— Start Records to process —

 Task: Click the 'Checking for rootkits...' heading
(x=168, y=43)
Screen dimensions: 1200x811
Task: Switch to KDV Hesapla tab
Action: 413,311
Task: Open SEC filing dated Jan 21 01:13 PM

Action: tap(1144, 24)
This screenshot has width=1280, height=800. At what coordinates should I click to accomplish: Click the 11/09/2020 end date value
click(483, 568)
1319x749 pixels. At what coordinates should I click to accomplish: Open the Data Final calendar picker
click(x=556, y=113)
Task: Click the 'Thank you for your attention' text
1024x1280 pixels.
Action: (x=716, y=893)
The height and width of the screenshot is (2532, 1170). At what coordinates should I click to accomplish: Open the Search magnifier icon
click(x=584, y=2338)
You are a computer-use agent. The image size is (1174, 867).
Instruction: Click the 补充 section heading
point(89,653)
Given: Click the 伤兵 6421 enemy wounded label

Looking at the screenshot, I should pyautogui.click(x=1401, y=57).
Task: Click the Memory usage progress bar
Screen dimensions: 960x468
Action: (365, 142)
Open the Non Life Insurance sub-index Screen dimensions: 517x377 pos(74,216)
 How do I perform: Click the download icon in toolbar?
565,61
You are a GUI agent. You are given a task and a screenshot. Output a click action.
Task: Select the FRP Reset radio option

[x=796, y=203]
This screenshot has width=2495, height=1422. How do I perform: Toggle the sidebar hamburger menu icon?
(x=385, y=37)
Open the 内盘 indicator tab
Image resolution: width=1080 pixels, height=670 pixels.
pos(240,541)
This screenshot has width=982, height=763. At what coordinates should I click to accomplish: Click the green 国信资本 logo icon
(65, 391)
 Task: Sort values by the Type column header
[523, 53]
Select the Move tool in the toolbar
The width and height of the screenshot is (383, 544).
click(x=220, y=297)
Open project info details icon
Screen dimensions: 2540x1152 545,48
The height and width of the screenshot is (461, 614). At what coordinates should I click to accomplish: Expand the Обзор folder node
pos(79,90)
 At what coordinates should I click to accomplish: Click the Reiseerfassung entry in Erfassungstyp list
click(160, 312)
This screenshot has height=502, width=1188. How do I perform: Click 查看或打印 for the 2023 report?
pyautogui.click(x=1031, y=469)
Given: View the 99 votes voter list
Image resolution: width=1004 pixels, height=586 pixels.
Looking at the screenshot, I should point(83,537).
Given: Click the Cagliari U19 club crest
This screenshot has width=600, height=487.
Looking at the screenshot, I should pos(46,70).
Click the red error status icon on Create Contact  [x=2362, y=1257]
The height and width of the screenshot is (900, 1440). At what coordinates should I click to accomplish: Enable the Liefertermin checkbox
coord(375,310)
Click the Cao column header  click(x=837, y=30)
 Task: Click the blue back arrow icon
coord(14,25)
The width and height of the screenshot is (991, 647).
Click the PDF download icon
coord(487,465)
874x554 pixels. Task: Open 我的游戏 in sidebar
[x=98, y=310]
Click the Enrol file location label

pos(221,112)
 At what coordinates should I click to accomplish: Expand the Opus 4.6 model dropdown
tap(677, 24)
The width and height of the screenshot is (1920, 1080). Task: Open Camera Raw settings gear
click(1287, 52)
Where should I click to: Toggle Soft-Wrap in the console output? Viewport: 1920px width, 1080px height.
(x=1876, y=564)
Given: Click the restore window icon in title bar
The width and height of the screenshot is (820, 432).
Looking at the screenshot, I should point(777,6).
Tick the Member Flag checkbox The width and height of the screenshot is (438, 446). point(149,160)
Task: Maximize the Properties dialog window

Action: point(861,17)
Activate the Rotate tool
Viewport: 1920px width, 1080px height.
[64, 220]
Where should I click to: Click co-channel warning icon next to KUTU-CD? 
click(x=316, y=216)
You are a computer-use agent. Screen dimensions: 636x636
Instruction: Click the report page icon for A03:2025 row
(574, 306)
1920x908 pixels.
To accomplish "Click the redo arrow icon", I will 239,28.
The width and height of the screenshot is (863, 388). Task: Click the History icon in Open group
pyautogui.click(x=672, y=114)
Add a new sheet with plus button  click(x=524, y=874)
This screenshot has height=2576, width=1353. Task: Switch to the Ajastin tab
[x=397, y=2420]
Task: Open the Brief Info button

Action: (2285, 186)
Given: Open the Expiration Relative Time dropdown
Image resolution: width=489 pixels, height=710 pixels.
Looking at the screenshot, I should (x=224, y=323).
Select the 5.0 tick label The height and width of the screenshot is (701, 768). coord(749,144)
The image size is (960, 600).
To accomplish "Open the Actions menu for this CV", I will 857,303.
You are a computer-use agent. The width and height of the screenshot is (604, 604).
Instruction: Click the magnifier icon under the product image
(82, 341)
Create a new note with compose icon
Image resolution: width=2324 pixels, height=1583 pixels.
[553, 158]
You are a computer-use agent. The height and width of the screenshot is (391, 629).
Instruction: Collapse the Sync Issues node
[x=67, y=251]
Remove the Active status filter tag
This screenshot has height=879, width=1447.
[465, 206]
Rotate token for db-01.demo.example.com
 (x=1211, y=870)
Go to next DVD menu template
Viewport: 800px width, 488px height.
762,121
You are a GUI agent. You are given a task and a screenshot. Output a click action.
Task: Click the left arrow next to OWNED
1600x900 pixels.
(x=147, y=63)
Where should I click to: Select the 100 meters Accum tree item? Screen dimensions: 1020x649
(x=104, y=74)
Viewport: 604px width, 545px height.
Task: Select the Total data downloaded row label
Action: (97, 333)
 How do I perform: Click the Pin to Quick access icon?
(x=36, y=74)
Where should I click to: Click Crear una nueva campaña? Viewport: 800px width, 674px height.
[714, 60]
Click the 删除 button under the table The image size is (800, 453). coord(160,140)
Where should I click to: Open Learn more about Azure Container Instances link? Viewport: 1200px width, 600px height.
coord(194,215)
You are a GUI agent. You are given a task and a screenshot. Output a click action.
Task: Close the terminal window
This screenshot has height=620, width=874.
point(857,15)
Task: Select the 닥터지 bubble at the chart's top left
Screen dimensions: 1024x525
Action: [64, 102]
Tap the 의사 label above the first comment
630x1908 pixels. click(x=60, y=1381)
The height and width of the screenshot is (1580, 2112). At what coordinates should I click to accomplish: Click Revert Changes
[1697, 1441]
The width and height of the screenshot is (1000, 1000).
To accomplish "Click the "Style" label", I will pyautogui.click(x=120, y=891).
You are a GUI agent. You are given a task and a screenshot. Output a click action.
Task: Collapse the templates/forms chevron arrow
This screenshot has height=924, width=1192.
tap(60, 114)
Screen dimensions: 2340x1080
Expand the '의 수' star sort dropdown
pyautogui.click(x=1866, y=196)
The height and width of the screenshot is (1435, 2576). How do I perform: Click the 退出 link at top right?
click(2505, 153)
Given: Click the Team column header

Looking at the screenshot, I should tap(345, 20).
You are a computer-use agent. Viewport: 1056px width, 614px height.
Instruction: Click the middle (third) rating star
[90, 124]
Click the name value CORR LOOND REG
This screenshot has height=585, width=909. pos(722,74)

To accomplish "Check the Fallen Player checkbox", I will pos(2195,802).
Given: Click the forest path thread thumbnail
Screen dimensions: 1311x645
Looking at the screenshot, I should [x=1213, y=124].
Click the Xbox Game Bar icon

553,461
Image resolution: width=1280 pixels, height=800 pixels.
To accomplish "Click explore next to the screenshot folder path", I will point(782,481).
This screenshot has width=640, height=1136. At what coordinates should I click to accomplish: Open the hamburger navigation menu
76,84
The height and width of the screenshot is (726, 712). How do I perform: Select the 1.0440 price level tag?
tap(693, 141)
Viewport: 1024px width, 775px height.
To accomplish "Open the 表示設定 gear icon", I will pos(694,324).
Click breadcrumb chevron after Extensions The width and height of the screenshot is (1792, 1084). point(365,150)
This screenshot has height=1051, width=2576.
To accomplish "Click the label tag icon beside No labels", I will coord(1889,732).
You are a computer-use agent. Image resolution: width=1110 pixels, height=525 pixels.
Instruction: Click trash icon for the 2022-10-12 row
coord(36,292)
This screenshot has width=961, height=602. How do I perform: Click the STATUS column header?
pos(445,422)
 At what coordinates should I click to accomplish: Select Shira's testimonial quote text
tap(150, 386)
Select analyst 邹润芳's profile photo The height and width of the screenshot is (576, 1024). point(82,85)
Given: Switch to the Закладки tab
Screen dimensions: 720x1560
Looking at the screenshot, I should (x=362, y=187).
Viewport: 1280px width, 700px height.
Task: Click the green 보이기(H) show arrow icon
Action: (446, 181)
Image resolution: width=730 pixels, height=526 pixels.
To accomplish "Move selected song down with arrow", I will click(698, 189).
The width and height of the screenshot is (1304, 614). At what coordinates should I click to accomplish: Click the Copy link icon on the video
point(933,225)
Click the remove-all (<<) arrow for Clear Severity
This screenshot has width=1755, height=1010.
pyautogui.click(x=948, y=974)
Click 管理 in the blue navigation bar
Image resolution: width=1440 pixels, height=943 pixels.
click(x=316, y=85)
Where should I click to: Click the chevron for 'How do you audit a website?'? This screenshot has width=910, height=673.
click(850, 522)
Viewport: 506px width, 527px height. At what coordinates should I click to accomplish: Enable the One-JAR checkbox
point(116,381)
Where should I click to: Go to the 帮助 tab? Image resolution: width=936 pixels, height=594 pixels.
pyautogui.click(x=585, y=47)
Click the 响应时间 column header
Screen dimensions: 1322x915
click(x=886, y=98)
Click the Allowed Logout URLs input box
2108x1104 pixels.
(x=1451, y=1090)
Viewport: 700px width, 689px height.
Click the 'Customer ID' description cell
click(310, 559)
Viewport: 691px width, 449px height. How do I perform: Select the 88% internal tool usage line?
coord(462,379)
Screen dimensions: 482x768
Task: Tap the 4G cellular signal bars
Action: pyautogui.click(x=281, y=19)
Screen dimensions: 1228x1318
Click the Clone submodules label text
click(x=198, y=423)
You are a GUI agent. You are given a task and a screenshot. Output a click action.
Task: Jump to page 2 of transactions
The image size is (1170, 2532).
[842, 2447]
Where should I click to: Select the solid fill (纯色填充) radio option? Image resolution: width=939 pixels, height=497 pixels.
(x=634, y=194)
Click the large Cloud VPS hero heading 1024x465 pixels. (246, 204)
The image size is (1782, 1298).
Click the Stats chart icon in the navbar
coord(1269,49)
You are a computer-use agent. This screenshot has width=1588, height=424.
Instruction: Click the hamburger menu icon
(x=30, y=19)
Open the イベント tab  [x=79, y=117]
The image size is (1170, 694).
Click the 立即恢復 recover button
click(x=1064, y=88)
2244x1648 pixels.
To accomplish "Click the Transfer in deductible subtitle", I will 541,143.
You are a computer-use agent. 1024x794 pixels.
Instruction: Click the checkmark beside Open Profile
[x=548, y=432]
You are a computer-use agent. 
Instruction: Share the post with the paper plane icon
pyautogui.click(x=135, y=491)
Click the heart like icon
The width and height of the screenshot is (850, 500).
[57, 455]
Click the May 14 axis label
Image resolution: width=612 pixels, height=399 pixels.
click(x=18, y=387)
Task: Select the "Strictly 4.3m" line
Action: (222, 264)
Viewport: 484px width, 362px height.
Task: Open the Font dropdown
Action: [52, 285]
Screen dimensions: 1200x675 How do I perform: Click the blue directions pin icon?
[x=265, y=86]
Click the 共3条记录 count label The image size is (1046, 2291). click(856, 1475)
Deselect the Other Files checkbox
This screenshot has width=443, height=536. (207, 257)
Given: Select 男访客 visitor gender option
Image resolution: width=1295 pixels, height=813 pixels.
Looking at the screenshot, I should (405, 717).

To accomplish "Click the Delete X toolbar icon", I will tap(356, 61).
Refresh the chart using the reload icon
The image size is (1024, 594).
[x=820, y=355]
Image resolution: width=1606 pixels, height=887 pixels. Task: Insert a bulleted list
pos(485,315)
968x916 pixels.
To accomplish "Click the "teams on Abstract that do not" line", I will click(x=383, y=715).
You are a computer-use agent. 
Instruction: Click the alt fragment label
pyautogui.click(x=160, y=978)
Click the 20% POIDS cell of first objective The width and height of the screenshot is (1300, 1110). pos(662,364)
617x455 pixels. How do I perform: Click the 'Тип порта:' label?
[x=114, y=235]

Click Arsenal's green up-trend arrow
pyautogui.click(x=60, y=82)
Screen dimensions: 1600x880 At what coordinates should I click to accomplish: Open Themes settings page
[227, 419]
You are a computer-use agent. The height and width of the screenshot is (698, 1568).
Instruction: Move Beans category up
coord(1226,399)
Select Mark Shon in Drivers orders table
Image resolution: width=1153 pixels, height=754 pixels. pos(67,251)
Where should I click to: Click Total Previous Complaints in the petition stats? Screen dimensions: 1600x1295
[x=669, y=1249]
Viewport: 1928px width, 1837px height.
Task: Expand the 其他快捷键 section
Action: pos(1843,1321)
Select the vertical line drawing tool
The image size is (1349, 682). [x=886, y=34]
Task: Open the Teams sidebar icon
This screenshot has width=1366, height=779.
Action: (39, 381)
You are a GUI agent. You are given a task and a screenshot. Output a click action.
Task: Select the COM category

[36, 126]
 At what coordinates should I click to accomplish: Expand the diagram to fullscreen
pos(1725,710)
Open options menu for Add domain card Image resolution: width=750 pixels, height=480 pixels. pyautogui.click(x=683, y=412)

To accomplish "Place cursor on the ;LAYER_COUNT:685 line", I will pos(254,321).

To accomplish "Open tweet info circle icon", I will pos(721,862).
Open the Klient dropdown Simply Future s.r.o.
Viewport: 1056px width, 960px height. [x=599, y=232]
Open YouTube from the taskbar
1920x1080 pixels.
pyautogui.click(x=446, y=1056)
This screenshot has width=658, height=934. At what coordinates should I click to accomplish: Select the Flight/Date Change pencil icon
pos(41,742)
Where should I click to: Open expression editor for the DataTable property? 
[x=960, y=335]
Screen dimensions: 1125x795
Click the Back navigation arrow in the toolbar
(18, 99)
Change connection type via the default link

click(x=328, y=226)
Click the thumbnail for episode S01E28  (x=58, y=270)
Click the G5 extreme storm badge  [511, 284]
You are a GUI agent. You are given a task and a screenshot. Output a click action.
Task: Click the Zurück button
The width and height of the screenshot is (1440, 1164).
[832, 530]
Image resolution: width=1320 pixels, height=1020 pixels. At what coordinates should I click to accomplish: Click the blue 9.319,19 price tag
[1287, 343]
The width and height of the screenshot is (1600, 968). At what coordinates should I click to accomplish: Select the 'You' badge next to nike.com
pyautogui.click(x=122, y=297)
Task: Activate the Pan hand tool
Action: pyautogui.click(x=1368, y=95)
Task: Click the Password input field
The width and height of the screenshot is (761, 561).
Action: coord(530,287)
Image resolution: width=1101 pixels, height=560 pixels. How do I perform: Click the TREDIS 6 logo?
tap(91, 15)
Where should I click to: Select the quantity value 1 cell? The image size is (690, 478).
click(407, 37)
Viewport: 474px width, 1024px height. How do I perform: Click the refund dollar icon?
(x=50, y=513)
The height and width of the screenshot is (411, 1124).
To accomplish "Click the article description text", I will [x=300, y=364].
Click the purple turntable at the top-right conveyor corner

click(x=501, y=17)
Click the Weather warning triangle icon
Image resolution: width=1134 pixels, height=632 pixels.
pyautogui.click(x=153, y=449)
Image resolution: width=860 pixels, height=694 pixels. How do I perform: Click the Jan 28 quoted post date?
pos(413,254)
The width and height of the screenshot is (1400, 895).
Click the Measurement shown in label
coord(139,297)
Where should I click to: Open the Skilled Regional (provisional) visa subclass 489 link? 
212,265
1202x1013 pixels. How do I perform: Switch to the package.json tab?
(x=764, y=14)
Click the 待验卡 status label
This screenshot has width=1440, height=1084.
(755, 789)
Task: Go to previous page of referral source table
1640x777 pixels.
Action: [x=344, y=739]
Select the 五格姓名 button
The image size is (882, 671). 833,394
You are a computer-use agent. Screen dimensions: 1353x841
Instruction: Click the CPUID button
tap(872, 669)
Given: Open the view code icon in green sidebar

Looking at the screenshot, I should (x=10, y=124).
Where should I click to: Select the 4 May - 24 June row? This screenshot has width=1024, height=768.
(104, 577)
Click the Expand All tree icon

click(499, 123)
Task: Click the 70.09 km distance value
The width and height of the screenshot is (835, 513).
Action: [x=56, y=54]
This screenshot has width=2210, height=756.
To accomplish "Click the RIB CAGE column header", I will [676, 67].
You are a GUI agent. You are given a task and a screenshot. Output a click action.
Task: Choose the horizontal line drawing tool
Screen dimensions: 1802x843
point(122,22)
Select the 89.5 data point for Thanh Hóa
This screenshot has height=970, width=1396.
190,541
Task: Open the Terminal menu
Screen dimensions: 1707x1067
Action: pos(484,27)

— End Records to process —

[Given task]: Write out the material again word for word, beginning at the line that contains "The height and width of the screenshot is (1580, 2112)." and stopping after the line that contains "tap(60, 114)".

[The result]:
The height and width of the screenshot is (1580, 2112). At what coordinates should I click to accomplish: Click Revert Changes
[1697, 1441]
The width and height of the screenshot is (1000, 1000).
To accomplish "Click the "Style" label", I will pyautogui.click(x=120, y=891).
You are a GUI agent. You are given a task and a screenshot. Output a click action.
Task: Collapse the templates/forms chevron arrow
This screenshot has height=924, width=1192.
tap(60, 114)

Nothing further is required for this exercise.